Because of the process by which they cool and fluorinated fluids own chemical properties, there are a number of potential risks and dangers involved in two-phase Immersion Cooling:
Two-phase coolants can produce very high pressures in systems because they must transition to a gas and then be recondensed to remove heat from a system. This requires a complex system with significant safety systems in place to ensure there is no build up of pressure, or that the coolant is simply boiled off into the workplace or environment.
The boiling action of two-phase systems creates micro-cavitation which erodes the metals on the electronics devices you are cooling as well as the metal components of the cooling system. This erosion can cause your electronic device to malfunction or fail due to broken trace and connectors. In addition, your devices risk catastrophic failure, especially in power supplies, due to the build up of these eroded metallic particles in the coolant. Eventually this metallic particle contamination destroys the dielectric strength of coolant causing shorting between systems.

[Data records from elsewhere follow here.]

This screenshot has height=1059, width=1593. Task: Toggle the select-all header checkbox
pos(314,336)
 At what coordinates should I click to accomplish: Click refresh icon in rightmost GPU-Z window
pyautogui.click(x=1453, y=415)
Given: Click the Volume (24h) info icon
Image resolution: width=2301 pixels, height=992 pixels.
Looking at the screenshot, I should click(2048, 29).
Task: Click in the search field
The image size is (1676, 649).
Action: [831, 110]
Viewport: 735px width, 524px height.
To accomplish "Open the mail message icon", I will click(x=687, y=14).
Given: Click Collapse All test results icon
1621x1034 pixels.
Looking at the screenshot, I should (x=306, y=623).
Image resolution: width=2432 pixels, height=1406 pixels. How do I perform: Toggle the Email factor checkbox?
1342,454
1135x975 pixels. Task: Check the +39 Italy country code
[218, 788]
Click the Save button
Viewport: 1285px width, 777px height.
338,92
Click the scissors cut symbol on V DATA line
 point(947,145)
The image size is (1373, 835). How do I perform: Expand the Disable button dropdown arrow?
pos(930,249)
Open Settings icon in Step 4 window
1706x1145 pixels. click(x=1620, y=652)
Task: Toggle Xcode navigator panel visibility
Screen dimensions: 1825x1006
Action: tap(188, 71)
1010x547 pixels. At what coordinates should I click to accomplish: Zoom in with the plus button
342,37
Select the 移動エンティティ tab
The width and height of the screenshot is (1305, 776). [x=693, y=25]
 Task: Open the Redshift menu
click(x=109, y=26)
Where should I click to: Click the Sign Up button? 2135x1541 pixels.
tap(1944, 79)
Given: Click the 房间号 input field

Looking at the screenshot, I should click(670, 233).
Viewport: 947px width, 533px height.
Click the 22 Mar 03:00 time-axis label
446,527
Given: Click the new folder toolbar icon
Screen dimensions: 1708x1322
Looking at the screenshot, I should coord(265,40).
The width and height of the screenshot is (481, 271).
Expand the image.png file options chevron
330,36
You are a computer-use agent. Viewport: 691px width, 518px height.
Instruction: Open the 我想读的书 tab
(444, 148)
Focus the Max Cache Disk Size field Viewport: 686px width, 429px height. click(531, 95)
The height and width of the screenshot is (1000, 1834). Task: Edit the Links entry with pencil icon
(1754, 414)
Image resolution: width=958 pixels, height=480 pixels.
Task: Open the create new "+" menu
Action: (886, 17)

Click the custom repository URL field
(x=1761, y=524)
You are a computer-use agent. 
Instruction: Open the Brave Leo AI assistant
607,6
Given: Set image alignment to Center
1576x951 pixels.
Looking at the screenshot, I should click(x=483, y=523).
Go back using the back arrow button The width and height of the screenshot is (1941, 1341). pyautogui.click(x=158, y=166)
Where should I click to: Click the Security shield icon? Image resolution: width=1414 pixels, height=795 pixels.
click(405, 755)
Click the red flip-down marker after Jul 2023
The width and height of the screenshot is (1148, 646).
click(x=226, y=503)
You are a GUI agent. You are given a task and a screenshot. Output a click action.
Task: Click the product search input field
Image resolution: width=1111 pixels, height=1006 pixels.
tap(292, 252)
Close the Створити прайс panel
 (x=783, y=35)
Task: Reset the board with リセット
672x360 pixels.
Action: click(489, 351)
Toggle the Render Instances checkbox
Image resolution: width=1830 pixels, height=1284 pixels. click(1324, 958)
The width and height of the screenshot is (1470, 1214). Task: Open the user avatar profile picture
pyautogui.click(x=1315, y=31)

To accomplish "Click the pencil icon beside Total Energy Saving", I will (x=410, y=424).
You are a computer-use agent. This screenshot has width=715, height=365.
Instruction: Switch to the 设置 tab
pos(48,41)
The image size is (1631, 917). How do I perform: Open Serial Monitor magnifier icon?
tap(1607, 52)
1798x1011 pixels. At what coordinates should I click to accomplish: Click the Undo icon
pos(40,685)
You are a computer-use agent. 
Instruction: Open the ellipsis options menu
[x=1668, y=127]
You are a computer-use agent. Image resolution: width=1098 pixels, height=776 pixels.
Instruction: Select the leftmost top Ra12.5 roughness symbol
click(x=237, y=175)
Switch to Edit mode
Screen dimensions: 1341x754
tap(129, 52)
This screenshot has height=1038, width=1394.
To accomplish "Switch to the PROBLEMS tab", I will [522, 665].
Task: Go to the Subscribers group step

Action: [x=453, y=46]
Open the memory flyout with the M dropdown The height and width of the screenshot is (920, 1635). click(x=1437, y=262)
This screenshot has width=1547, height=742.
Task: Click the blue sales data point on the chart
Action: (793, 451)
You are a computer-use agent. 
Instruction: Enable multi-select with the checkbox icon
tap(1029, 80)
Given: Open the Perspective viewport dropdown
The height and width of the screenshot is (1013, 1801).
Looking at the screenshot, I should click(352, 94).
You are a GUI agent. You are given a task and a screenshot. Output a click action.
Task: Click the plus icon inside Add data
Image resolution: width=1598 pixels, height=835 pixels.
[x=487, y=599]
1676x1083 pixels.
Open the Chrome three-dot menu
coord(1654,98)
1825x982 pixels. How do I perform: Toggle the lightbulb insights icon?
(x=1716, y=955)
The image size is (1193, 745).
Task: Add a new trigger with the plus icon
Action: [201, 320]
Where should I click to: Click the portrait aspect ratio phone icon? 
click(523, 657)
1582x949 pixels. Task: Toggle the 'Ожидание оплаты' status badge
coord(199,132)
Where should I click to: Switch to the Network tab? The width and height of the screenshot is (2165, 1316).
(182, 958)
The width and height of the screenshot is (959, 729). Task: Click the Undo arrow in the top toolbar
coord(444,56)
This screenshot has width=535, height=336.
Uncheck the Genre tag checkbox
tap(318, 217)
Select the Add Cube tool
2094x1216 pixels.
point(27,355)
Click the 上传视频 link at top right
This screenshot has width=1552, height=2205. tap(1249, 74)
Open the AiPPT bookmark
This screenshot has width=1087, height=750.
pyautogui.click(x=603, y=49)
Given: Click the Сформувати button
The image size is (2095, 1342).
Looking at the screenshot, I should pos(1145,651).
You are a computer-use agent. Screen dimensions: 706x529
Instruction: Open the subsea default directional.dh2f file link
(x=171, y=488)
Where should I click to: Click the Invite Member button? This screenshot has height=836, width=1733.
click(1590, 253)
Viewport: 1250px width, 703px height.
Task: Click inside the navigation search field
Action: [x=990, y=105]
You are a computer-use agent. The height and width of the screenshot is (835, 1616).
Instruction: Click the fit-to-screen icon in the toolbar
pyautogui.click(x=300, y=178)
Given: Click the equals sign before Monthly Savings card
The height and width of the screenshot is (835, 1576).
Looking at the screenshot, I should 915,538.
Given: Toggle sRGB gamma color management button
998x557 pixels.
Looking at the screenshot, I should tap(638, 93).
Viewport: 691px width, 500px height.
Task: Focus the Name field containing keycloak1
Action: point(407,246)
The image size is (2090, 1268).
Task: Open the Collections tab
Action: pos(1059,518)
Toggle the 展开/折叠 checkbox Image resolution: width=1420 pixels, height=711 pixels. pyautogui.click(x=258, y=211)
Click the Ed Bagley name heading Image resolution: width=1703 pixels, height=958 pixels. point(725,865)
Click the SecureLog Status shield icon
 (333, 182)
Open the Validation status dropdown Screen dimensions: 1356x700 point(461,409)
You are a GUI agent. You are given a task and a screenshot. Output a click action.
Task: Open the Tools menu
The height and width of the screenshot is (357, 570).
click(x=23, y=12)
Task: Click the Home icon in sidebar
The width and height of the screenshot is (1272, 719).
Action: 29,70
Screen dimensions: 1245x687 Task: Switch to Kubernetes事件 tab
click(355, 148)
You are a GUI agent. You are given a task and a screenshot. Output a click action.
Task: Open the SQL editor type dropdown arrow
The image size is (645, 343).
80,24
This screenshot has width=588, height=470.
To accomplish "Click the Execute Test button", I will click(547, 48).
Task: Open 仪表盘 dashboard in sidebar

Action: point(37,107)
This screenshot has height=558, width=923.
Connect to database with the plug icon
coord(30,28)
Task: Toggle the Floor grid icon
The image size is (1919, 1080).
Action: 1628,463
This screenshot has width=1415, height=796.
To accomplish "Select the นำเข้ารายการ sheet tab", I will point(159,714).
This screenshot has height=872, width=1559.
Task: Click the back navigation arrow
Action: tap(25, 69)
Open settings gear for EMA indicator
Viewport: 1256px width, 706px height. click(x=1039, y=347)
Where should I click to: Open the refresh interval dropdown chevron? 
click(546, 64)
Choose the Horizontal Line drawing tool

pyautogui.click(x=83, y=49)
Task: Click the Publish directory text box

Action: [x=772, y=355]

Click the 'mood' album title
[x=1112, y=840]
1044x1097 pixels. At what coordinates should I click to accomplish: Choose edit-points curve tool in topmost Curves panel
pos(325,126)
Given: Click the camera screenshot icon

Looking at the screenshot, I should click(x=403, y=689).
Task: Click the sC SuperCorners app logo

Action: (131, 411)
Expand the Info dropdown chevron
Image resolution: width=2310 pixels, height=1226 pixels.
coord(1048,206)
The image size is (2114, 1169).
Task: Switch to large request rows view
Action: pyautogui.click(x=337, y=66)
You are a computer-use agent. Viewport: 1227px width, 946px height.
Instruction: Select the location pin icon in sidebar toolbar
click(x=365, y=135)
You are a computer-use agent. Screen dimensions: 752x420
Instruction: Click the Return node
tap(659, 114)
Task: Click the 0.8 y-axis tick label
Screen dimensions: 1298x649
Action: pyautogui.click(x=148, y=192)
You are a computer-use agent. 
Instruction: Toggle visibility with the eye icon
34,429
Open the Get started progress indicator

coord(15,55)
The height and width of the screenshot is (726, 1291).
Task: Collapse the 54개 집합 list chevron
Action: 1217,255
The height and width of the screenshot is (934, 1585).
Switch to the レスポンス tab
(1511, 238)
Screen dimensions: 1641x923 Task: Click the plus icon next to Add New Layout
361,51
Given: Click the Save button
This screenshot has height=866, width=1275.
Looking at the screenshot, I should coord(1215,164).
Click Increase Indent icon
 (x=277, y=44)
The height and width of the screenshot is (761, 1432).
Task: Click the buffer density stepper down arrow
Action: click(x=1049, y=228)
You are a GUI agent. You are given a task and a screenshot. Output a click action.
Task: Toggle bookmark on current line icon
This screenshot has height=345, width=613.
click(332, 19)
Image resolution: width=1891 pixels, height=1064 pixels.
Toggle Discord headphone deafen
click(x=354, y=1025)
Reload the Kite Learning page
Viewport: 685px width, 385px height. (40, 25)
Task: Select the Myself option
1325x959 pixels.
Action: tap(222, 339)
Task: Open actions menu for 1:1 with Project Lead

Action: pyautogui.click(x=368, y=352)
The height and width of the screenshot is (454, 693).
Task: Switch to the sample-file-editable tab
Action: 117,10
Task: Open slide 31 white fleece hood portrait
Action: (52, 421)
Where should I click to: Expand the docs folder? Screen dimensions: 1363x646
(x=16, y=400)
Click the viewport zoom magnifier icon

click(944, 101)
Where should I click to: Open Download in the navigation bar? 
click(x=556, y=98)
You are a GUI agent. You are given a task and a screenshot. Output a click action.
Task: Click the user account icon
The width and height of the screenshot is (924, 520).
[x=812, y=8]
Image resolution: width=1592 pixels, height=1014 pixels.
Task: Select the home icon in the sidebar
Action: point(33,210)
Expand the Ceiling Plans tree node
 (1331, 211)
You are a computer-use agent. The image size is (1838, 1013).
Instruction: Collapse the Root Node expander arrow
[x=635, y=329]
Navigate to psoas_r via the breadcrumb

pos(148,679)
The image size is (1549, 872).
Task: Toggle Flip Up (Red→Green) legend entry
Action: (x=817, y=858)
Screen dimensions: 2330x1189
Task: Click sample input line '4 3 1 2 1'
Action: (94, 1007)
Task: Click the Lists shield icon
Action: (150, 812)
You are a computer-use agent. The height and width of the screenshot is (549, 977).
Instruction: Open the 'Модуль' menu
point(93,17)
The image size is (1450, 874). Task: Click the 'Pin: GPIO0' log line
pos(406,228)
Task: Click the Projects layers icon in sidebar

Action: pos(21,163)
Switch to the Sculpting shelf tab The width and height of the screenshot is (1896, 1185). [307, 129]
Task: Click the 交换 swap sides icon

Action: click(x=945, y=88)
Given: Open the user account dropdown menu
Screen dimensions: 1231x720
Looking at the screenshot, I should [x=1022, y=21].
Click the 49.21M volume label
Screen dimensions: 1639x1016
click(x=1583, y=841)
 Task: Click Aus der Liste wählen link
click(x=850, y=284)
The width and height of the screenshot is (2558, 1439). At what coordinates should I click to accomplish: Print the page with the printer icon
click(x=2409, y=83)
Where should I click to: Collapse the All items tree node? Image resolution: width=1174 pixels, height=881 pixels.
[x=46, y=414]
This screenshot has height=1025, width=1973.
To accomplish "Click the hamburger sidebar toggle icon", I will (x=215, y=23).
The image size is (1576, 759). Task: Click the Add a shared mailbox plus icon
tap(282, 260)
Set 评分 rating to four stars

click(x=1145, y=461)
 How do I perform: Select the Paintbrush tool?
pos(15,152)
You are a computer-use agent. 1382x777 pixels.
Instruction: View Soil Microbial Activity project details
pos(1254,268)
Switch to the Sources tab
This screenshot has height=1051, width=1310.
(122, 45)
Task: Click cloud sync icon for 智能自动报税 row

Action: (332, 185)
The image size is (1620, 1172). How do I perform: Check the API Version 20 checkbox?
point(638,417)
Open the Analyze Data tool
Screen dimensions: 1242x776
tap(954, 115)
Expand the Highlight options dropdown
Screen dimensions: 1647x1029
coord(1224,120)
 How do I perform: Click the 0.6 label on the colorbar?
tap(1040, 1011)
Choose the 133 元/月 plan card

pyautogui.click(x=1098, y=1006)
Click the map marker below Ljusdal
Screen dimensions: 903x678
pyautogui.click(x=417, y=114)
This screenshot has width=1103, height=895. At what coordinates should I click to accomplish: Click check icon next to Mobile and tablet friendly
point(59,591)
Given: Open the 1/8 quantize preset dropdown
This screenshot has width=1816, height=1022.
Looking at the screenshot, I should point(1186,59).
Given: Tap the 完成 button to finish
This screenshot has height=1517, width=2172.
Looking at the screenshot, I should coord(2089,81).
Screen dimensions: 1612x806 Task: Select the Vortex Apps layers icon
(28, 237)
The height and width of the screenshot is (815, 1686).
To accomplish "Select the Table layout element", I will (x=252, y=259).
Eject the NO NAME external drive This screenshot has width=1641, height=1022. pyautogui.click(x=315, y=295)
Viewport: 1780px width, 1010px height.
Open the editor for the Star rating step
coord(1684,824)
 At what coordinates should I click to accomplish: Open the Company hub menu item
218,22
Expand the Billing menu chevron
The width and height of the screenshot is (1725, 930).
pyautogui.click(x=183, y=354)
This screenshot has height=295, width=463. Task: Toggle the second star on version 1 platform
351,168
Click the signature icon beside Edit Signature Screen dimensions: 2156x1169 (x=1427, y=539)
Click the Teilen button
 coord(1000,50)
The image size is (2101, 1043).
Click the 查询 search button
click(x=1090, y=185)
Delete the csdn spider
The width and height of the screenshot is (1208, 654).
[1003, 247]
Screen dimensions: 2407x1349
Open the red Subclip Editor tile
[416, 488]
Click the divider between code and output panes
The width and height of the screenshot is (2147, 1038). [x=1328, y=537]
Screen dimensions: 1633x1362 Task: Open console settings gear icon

Most two-phase cooling systems require water be brought directly into the data room to chill the condenser and remove the collected heat. Anytime you have high pressure water in a data room you have a significant risk of failure.
Unlike single-phase coolants, two phase coolants will simply evaporate or boil away unless they are fully contained. fluorinated fluids are very expensive and so is their replacement due to loss.
The other dangerous side effective of two-phase fluorinated coolants becoming an aerosol is that you can breath in these fumes and then they recondense in your lungs. Because fluorinated fluids are heavier than water and are inert they can remain in your lungs long after you have been exposed. In addition, these two-phase coolants will recondense on everything throughout the data room, leaving a "toxic dew" throughout your facility.
Again, unlike our single-phase coolants which have a Global Warming Potential of 0 (Yes, Zero!) fluorinated fluids have a GWP of over 9,000! Just for comparison, carbon dioxide has a GWP of 1, and methane has a GWP of 56.